The first item on Ted Thorndike’s agenda for today is a meeting with Martha Scott, a technical sales representative with Cromwell Industries. Cromwell produces a racquet-stringing machine that is promoted as being the fastest in the industry. In their recent telephone conversation, Martha offered Ted the chance to try the machine for a full week, then return it to Cromwell if he decides it doesn’t offer a worthwhile improvement.
Currently, the Thorndike racquetball and tennis racquets are strung using a type of machine that has been around for about 10 years, and the Thorn dikes have been very pleased with the results. When efficiency experts visited the plant last year, they found it took an average of 3.25 minutes to string a racquetball racquet and an average of 4.13 minutes for a tennis racquet. Both distributions were found to be approximately normal.
Ms. Scott comes by, explains the operation of the machine, and assists in its installation. Because its controls are similar in function and layout to the older model, no operator training is necessary. During the 1-week trial, the new machine will be working side-by-side with older models in the racquet-stringing department.
After Ms.
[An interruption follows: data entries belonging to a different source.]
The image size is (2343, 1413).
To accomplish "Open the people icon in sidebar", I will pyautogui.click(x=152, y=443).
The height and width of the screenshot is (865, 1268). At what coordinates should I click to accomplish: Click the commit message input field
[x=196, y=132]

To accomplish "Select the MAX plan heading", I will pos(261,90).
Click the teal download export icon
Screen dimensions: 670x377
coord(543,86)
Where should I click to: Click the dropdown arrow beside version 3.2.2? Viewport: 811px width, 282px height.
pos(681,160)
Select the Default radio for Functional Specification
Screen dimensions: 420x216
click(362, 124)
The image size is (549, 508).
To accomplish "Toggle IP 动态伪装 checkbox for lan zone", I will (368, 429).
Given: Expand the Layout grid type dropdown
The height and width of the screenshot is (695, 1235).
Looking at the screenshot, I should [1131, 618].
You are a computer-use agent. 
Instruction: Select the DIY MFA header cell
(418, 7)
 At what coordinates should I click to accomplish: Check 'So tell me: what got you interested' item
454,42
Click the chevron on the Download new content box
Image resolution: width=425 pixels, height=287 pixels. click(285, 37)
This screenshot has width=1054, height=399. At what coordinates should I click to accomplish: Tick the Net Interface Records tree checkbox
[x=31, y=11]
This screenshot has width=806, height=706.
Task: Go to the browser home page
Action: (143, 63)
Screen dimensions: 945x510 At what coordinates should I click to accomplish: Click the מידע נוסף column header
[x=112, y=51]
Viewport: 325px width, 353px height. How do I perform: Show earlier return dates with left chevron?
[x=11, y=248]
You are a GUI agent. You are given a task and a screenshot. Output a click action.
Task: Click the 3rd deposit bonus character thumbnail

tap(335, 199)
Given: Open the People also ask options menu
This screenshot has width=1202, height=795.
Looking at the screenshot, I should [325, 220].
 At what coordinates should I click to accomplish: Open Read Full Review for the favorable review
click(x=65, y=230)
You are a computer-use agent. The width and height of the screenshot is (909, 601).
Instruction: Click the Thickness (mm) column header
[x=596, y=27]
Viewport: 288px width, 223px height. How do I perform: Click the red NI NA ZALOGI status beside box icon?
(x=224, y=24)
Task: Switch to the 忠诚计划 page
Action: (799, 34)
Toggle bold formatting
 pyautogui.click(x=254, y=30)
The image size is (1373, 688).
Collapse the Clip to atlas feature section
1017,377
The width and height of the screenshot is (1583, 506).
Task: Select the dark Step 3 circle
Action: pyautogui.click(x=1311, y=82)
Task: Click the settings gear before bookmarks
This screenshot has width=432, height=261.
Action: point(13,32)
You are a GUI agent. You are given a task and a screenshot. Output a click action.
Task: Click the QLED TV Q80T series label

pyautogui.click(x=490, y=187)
Scott leaves, Luke and Ted Thorndike discuss the machine further. Luke indicates that the oldest of the current machines is about due for replacement and, if the Cromwell model is really faster, he will buy the Cromwell to replace it. It’s possible that Cromwell models would also be purchased as other stringing machines approach the end of their operating lifetimes and are retired. Luke cautions Ted that the Cromwell must be purchased only if it is indeed faster than the current models—although Ms. Scott seems to have an honest face, he’s never trusted anybody whose briefcase contains brochures. The Cromwell must be quicker in stringing both racquetball racquets and tennis racquets. Otherwise, the firm will continue purchasing and using the current model.
Evaluating the Cromwell model, Ted measures the exact time required for each racquet in separate samples consisting of 40 racquetball racquets and 40 tennis racquets. The times are given here and are also in data file THORN10.
Since Luke seems quite adamant against buying something that isn’t any faster than the current models, Ted must be very confident that any increased speeds measured are not simply due to chance. Using a computer statistical package to analyze the sample times, do the respective tests appear to warrant purchase of the Cromwell machine, or should it be returned to Cromwell at the end of the week?